- _Data supplied_
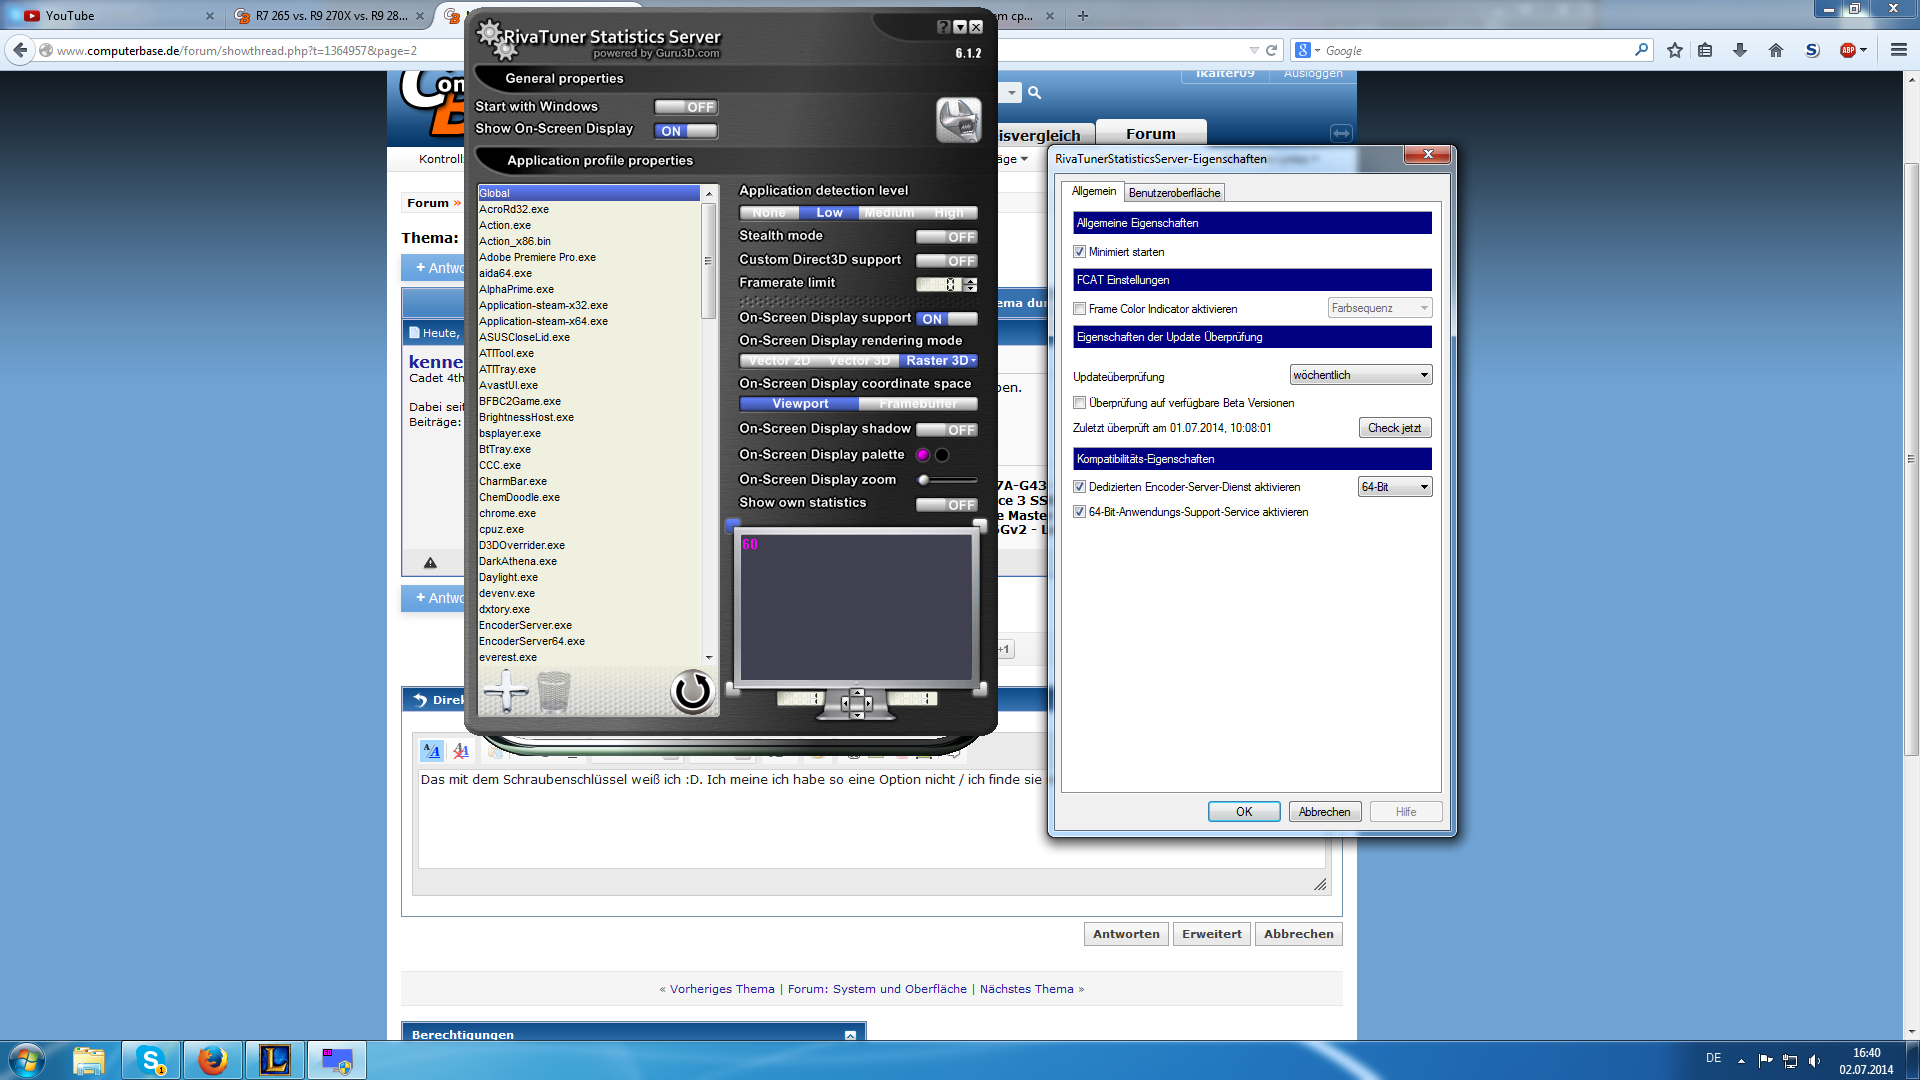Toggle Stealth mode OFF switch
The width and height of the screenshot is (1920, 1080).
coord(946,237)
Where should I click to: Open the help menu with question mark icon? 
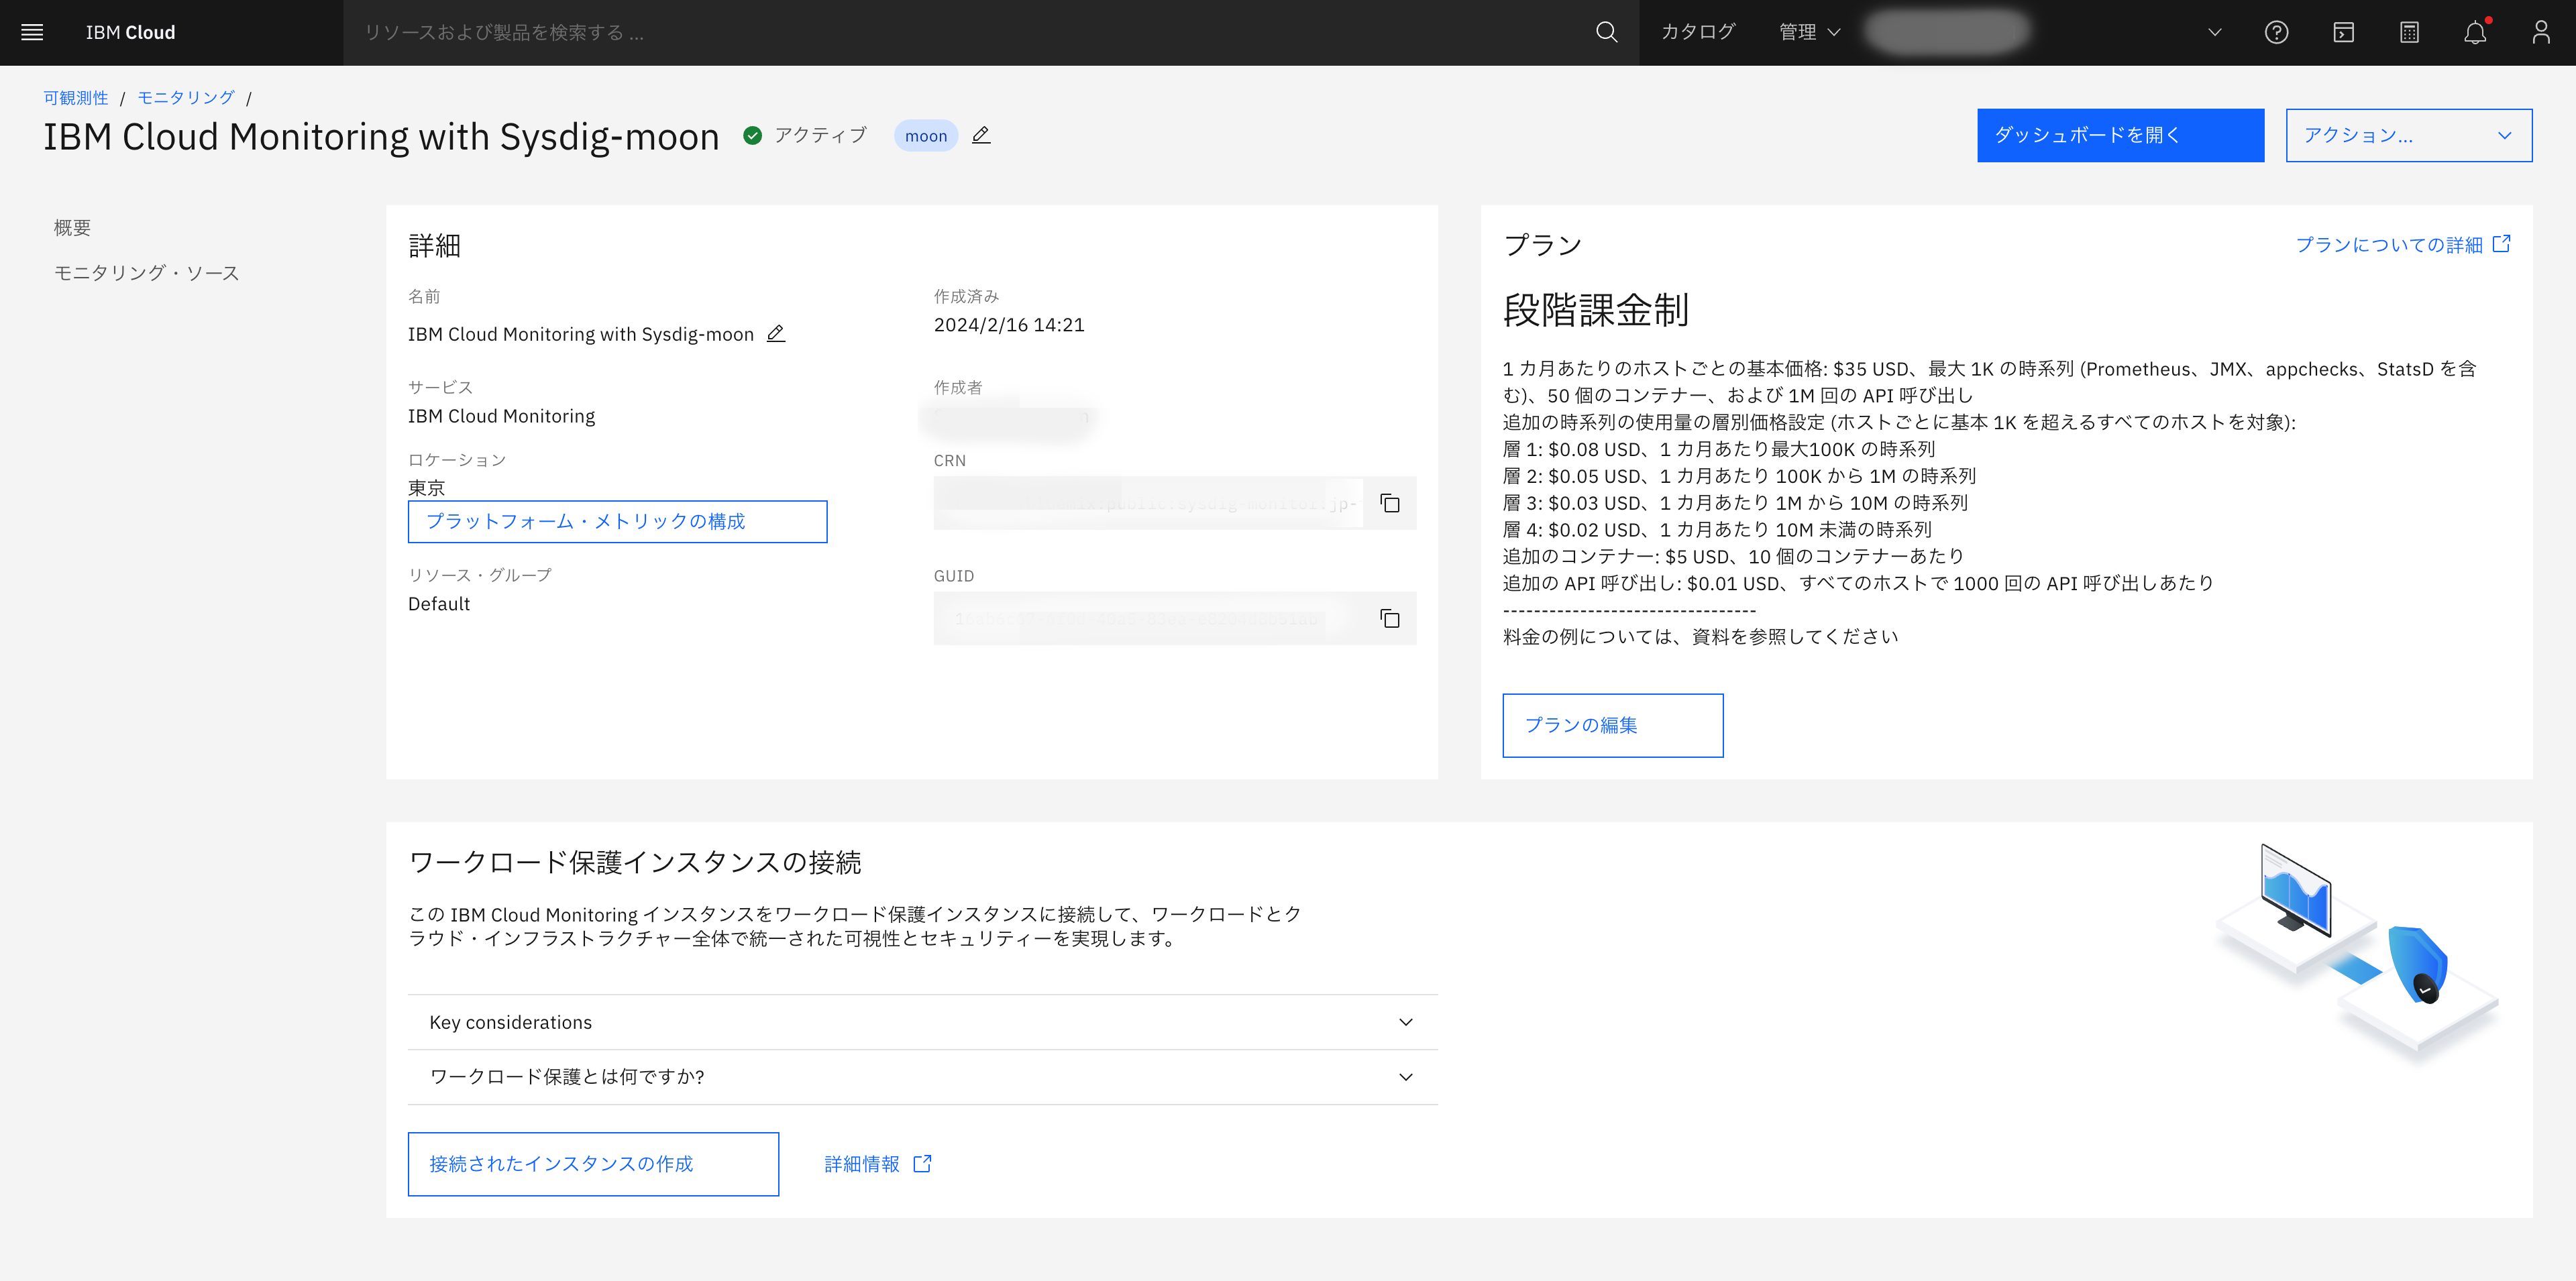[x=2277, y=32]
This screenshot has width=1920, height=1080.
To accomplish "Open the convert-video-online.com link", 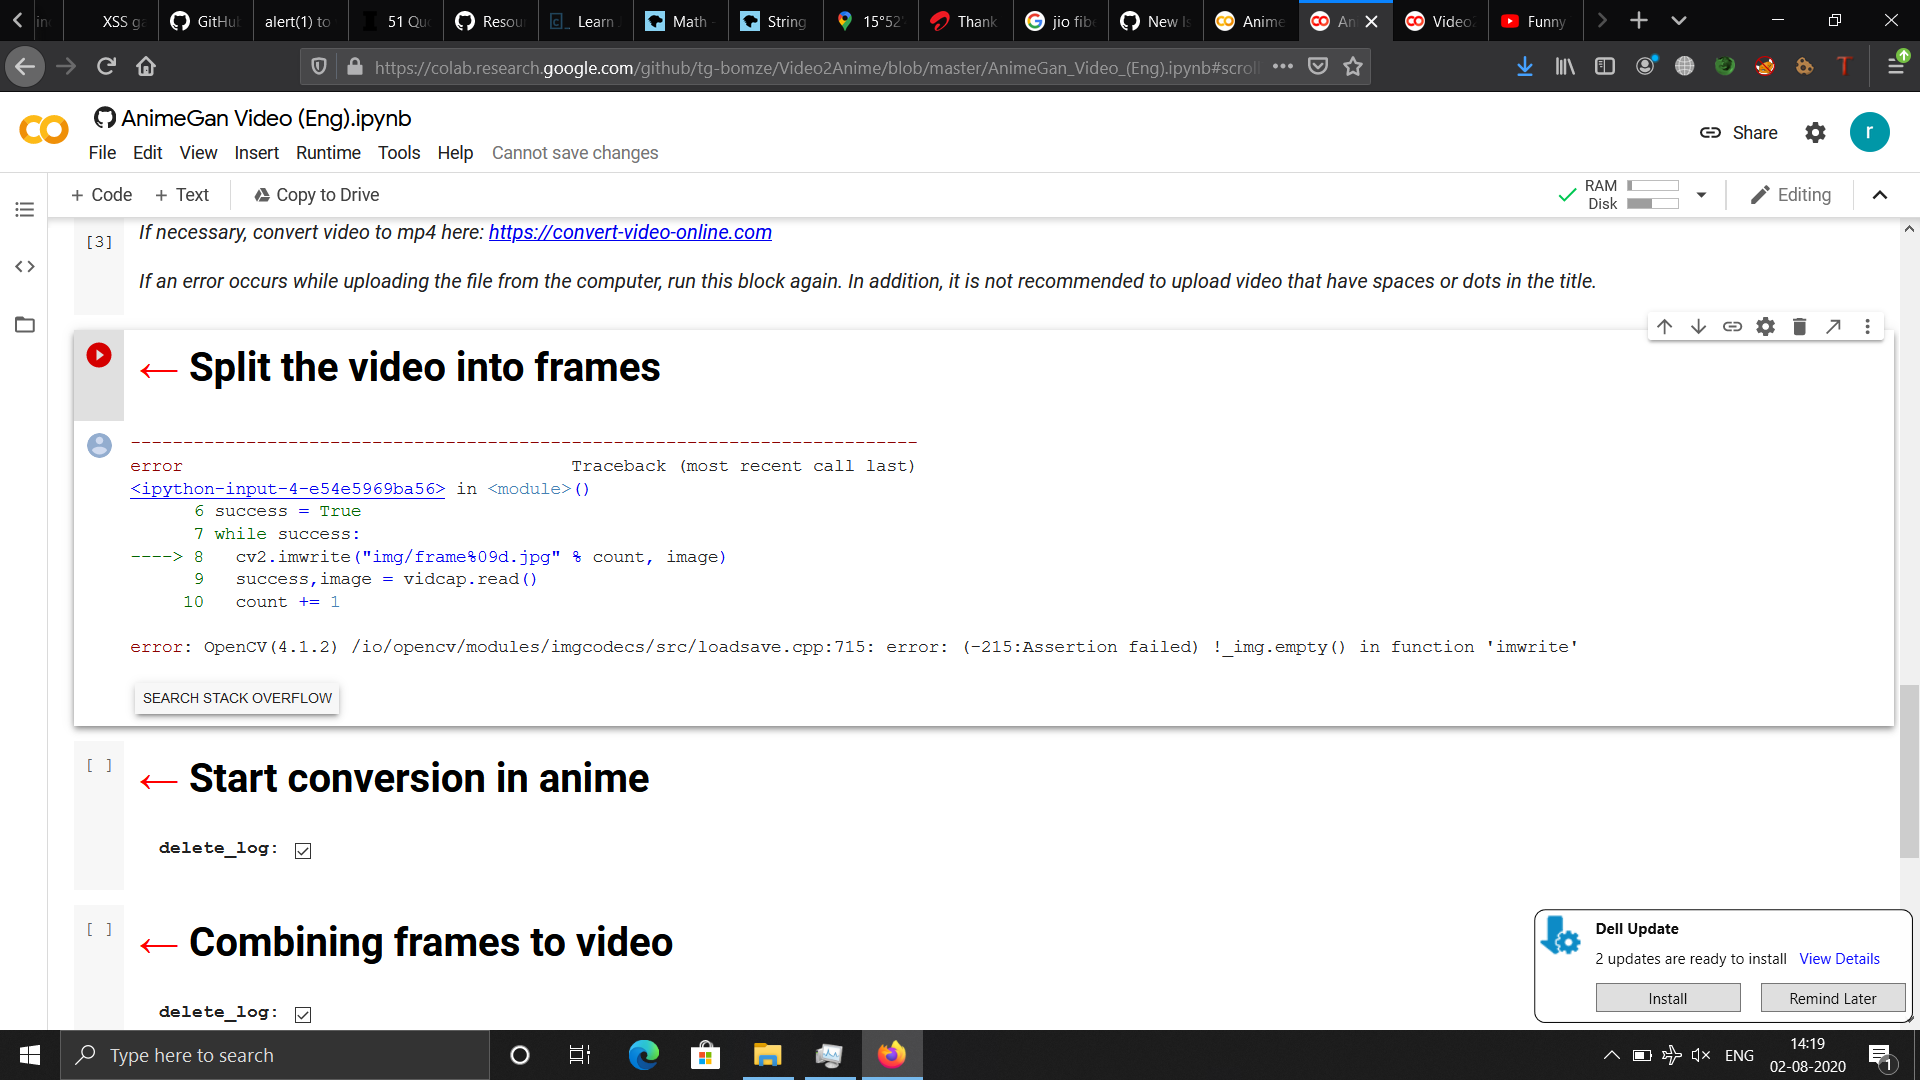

- _The problem_
Using the listing above, copy exactly the lines from the one that contains "Where should I" through its last line, both included, but not the pictures.

- _Result for this exercise_
Where should I click to: Open the help menu with question mark icon? 
[x=2277, y=32]
This screenshot has width=1920, height=1080.
To accomplish "Open the convert-video-online.com link", 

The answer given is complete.